Five Minutes can make a huge difference

In our world today, we spend so much of our time working, that sometimes we forget some of the very important duties we have to perform. At the 11th hour, we seem to recollect the lines (What-if-I-had…, I-should-have, it-could-have-been, etc.) of a person who we generally call an idiot, an idiot who missed some of the most important things he could have done or enjoyed but couldn’t. I am going to let you understand this with a better concept. Yes, A short story..

The Story:

After a long hot afternoon, Raghavan decided to take his six year old daughter to the children’s park as the evening was getting cooler and pleasant. His daughter Sintu was over joyed with the decision. Raghavan felt happy for the first time in months. Ekamra Park, he thought, there she will be happier with so many other kids. They went to the park and Sintu ran unto the slide, arms stretching out in joy and her eyes cheerfully sparkling.  While Raghavan waited for his daughter a woman clad in saree came and sat near him.

“That’s my son over there,” she said, pointing to a little boy in a red sweater who was gliding down the slide.

“He’s a handsome boy” Raghavan said. “That’s my daughter in the white dress.”

Then, looking at his watch, he called to his daughter. “What do you say we go, Sintu?”

Sintu pleaded, “Just five more minutes, Dad. Please? Just five more minutes.”

He nodded and Sintu continued to slide to her heart’s content. Minutes passed and Raghavan stood and called again to his daughter. “Time to go now?”

Again Sintu pleaded, “Five more minutes, Dad. Just five more minutes.”

Raghavan smiled and said, “OK.” This went on for a couple more times.

“My Goodness, you certainly are a patient father,” the woman responded.

Patient? He wondered how patient he was a couple of months ago. It was so vivid in his mind that he could never forget it. Never, in this life.

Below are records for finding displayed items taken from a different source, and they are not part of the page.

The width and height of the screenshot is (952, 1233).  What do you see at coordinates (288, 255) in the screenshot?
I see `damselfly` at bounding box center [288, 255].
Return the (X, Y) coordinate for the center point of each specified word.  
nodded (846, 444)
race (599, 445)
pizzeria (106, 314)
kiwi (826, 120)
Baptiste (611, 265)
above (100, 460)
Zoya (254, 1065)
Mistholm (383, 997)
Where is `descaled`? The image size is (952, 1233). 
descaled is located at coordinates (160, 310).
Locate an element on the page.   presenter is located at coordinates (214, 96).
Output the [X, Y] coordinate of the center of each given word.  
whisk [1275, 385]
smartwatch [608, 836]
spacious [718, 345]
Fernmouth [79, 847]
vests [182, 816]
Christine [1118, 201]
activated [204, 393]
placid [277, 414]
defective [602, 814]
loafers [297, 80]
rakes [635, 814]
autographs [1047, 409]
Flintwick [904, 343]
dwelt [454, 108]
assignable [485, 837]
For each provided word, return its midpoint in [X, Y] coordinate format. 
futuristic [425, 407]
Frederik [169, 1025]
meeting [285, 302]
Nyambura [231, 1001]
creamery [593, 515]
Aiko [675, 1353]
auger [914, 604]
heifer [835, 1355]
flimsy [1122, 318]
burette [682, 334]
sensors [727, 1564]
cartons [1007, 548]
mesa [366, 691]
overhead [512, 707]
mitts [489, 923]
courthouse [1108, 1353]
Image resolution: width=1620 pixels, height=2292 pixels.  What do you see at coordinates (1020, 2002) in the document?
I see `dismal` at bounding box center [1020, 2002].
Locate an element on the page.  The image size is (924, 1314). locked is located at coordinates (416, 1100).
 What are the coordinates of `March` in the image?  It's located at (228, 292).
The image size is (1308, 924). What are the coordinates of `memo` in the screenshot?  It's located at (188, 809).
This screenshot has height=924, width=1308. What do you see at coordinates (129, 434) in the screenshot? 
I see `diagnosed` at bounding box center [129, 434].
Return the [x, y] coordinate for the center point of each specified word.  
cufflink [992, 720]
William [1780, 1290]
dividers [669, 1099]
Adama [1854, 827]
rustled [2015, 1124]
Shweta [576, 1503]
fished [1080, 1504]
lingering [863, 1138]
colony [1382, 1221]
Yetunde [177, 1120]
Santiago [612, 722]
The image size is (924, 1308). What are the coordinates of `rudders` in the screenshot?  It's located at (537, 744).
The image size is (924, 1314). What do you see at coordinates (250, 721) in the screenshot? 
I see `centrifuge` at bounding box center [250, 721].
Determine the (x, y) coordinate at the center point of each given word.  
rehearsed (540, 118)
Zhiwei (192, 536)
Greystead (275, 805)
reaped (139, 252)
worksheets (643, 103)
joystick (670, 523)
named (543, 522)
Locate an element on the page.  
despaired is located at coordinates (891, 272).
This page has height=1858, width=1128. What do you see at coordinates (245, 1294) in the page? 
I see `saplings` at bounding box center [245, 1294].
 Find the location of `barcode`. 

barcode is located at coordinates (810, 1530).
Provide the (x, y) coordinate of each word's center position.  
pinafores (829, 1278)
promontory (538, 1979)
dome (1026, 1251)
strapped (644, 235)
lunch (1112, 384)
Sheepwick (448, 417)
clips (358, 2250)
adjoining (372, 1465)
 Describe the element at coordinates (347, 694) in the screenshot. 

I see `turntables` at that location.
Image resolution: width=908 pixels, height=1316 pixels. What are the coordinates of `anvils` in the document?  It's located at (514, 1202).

Raghavan was a man with short hairs (he kept them short not to waste time in brushing them). He was well built in length but there was a weird growth in terms of his health. He was termed as a man with insatiable desires because he used to work on music so much that sometimes he forgot to take his two consecutive meals at a stretch. Not to mention, sometimes he wondered if he used the washroom in the past 8 hours. His wife, Suneema died of appendicitis 2 years ago.

Venkat, who was just a child of 8 last year was very lonely after his Mom’s death. Raghavan’s little income from his music classes got him nothing more than a third-hand-purchased bicycle. Suneema had gotten it after paying Rs.300 to the second-hand bicycle owner 3 years back. Raghavan was in the middle of a Raaga when Venkat came in, “Dad can we go to the Ekamra park today?” He very well knew that it was hopeless to ask his dad for such a favor. He also knew he would now get a blast from his dad, but he couldn’t hold his desire to play out anymore. After all, he was an 8 year old. Even a Scamp could have loved that childish innocence filled eyes. But Raghavan shouted at him until he almost broke his Harmonium in anger.

“If you want to go to the useless park to play, go by yourself. Take your cycle and get lost!” He shouted with his lungs almost coming out through his mouth.

That evening late at around 8pm when Venkat had still not returned he got panicked. He respectfully and neatly kept all his belongings, which consisted of a harmonium and a stack of papers filled with Raagas and other music notes. Then took out his Grandpa-aged scooter and went out. Venkat had met with an accident on his way to the park. A drunk truck driver had run him over on his little sweet head. His body had collapsed to the side of the road.

He had never spent even 5 minutes with his children, nor his wife. She had died of such a silly reason. Appendicitis! Now, he lost cute little Venkat. He thought, what if I had given him his share of joy, I should have paid more attention to Suneema. Oh my God! It could have been so nice and easy. It must have been a wonderful evening today.

Now, he looked at the woman sitting beside him on the park bench. He said nothing more than, “I can’t bear to lose more” with tears filling his eyes.

Learning from it

I could have written a better story. This was all I could. But this does the needful. It has helped me learn, that apart from the duty to work, we have duty towards friends and family. Without which, any sort of accomplishment would look hollow. Its true that we should work, but for whom? Thats the ultimate question one should ask to himself/herself.

If we cannot share the success, its measurable with our stupidity.